Primary rat hippocampal and cortical neuron cultures were prepared by a previously described protocol (Lu et al., 2014; Osten et al., 1998; Restituito et al., 2011). Animal experiments were conducted in compliance with the Institutional Animal Care and Use Committee at the New York University School of Medicine. The day before dissection, coverslips or 6 cm Petri dishes were coated with poly-L-lysine in boric acid buffer at 37°C overnight. Before dissection, coverslips or dishes were washed twice with phosphate-buffered saline (PBS) and stored in the incubator ready for plating neurons. Primary hippocampal and cortical neuron cultures were obtained from Sprague Dawley rat embryos at embryonic day (E)18–19. Pregnant rats were anesthetized with CO2, and embryos were then removed. Dissection was carried out in ice-cold PHG buffer (10 mM HEPES and 0.6% glucose in PBS, pH 7.35). After decapitation of the head, cortices and hippocampus were isolated under a dissection microscope in a sterile hood. Hippocampi and cortices were separately trypsinized for 15 min at 37°C, washed three times in PHG buffer, and then resuspended in 5 ml of plating medium [minimal essential medium (Invitrogen), 10% horse serum (Invitrogen), 0.45% glucose, 1 mM pyruvate, 1% penicillin-streptomycin (Invitrogen)] warmed to 37°C. Hippocampi and cortices were triturated with a 5 ml sterile pipette until the cell suspension appeared homogeneous, and cells were then counted with a hemocytometer. Cells were plated at a density of 120,000 per coverslip or 1,000,000 per 6 cm Petri dish in plating medium. 2–4 h after plating, all media were removed and replaced with Neurobasal medium supplemented with B27 supplement (Invitrogen), glutamine (500 μM) and antibiotics. Every 4 d, half of the volume of medium remaining on the cells was removed and replaced with fresh Neurobasal medium. Anti-glia growth drug (3 μM cytosine β-D-arabinofuranoside; Millipore Sigma) was usually added to coverslips into growth medium after DIV8.
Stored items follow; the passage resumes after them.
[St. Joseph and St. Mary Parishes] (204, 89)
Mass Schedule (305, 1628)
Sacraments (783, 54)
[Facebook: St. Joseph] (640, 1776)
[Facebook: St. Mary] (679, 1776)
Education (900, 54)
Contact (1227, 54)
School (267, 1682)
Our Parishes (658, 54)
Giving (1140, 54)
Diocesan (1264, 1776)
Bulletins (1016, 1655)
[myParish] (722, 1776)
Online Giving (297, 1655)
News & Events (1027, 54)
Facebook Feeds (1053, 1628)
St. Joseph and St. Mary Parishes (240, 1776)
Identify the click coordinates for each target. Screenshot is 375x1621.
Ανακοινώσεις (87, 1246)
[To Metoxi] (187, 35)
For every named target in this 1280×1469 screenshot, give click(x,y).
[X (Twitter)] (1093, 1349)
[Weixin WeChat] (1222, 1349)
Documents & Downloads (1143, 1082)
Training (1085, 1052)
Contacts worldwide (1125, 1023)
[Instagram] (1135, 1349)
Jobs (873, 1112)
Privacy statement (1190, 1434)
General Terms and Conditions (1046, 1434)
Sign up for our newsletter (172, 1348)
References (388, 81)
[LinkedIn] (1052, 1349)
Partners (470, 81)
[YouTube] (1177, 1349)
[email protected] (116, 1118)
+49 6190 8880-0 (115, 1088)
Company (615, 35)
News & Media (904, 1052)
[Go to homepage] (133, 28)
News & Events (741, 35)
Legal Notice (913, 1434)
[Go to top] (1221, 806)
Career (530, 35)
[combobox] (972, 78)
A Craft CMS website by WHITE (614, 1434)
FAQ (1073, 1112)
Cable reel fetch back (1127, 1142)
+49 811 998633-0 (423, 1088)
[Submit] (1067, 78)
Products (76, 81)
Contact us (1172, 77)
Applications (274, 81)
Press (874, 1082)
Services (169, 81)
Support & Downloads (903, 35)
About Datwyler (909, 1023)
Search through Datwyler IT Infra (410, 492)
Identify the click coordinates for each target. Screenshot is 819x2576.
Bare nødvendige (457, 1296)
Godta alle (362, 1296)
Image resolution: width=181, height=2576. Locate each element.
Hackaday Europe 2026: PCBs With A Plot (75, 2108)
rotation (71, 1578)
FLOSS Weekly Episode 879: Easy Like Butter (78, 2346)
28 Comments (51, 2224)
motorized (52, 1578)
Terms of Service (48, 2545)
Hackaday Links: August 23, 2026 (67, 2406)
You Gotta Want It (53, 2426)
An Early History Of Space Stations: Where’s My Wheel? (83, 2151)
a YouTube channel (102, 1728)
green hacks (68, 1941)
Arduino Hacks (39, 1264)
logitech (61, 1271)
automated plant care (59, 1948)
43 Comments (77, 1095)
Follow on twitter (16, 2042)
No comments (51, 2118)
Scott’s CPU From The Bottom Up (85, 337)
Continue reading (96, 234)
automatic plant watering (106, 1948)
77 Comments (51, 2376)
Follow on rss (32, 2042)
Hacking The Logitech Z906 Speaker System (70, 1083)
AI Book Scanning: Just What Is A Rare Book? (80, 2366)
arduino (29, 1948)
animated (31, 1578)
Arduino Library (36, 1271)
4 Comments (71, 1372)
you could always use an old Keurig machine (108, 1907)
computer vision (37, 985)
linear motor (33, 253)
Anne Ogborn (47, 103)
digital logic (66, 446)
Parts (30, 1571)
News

For FRAP experiments, mouse hippocampal neuron cultures were prepared as described previously (Roberts et al., 2021; Sun et al., 2019; Sztukowski et al., 2018). Hippocampi were isolated from postnatal day 0 (P0) CD-1 mouse (Charles River) brain tissues and digested with 10 U/mL papain (Worthington Biochemical Corp., Lakewood, NJ). Mouse hippocampal neurons were plated on poly-lysine-coated glass-bottom dishes (500,000 cells), transfected using Lipofectamine 2000 (Invitrogen) with 2 µg DNA of SEP–GluA1 WT or SEP–GluA1 S845A on DIV4, and imaged on DIV14. Cells were grown in Neurobasal Medium (Life Technologies, Carlsbad, CA) with B27 supplement (Life Technologies, Carlsbad, CA), 0.5 mM Glutamax (Life Technologies) and 1% penicillin-streptomycin (Life Technologies). Colorado State University's Institutional Animal Care and Use Committee reviewed and approved the animal care and protocol (16-6779A).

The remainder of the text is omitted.